Provided passage —
-=-=-

Local Business Adapts And Thrives During COVID-19
Photo Credit: The Nourish Spot
By Rachel Dalloo
With the spread of COVID-19, many restaurants have eliminated the dine-in option for customers as they follow social distancing guidelines. The Nourish Spot, like others, follows in this step to continue to provide contactless service for consumers as its owner and employees work to keep the small business afloat.
“There is no longer any customer or food delivery driver entry in our store’s doors,” said Dawn Kelly, the owner. “We only supply curbside pick-up by customers and food delivery drivers alike. Our reliance on food delivery app partners has increased exponentially.”
The Nourish Spot, a South Jamaica business which opened in 2017, features healthy foods such as smoothies, salads, soups and sandwich wraps. And for the customers at the Spot, Kelly said the business had to change its habits on handling everyday orders as they take extreme precaution with new priorities on the line.
“Each and every day, the Spot is wiped down with germicidal bleach, including wiping off faucet handles, counters, doorknobs etc. with disinfectant wipes,” Kelly said. “As a normal and customary practice, all employees, including myself, wear gloves when preparing food and handling cups, etc. However, as a result of the COVID-19 pandemic, we now also wear masks while in store and especially when preparing customer orders.”

-=-=-

(Dataset entries)
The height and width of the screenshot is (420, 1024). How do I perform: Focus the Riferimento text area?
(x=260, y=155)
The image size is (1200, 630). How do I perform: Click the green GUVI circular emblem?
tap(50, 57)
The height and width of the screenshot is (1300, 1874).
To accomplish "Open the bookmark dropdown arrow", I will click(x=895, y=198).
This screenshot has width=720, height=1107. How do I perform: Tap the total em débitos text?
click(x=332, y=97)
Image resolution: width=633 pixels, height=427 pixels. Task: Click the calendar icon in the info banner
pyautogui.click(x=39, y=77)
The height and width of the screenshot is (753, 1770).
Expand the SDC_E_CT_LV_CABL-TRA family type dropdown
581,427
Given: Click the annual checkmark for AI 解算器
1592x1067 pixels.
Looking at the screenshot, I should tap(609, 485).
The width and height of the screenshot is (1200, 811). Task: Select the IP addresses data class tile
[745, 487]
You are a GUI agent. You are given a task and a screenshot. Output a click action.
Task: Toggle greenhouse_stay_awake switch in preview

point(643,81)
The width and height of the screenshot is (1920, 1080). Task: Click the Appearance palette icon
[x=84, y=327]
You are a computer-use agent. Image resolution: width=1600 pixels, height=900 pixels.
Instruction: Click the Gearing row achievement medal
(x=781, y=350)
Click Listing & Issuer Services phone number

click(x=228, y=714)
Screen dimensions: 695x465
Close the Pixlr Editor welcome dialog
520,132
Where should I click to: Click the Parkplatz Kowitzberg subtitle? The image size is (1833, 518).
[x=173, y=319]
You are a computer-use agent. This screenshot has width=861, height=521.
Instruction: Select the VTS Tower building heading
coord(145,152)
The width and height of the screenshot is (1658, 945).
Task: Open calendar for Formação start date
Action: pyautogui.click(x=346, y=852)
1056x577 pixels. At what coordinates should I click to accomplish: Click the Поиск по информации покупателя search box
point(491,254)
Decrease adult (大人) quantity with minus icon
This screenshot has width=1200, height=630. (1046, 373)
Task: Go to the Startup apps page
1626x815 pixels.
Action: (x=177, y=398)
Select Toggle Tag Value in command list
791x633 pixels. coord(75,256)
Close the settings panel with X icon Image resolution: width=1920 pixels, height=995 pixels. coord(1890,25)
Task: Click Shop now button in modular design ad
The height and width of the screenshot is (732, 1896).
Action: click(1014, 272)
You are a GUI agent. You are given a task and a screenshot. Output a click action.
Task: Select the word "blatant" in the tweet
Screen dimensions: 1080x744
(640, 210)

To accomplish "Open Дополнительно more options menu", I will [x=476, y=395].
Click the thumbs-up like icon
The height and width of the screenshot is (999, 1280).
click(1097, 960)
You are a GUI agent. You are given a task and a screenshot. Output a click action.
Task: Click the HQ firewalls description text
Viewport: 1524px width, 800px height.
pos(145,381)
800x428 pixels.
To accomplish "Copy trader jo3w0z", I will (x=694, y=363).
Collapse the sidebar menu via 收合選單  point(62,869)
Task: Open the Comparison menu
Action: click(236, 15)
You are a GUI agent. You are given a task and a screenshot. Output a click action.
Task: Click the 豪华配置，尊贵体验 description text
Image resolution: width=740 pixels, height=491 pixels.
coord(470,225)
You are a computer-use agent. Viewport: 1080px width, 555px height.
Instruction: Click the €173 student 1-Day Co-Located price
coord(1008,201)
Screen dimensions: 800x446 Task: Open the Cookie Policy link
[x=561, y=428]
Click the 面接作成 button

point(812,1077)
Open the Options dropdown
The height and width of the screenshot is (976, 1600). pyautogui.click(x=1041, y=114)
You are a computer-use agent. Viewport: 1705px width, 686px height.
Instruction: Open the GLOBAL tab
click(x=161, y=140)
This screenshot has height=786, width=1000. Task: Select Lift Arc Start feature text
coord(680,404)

-=-=-

Exercise directions —
Could you carry on the article about The Nourish Spot adapting during COVID-19, picking up after its final sentence? These records were taken from a separate source.

Answer to the problem —
For Kelly, business at the Spot is still booming despite the pandemic.
“I believe this pandemic has impressed upon the community at-large the need to eat and drink healthier,” She said. “As a result, we have actually realized an increase in business. Customers are purchasing more garlic, ginger, turmeric and wheatgrass shots, customizable salads and natural juice blends, like Nourish, our signature juice blend.”
Unlike many restaurant owner during this epidemic, Kelly is being optimistic about the fate of her small business during and after the lockdown.
“The pandemic has caused me to pray way more often — for my children, my family, my customers, vendors, the community at large, my friends and of course, myself, than I used to,” Kelly said. “I spend way more time promoting the business in as many ways possible. I also try not to worry and stress over things because worrying can’t fix anything. I try to relish my rest whenever I can spend uninterrupted time taking care of me.”
Kelly spent decades in corporate communications in places ranging from director of Public Relations at York College from for five years to Prudential Financial Inc, an insurance and finance giant for approximately 16 years.
After trying to recovering from her job loss in 2016, Kelly said she took her free time to travel and catch up on readings books to encourage her to find the right job again.
“I still hadn’t yet committed to founding a business because I was still taking interviews for corporate executive roles,” Kelly said. “But one afternoon, after walking out of an interview, I was blessed to view a CNN segment about a juice bar in Yonkers established by the rapper Styles P which inspired me to pursue a similar path.”
Kelly keeps the business family-based and uses her experience in the communications and marketing industry to promote the business. Her daughter, Jade Duncan is the COO of the business and as a chef by trade, develops the flavor combinations of the food and drinks. Her son, Owen, developed the business’ logo.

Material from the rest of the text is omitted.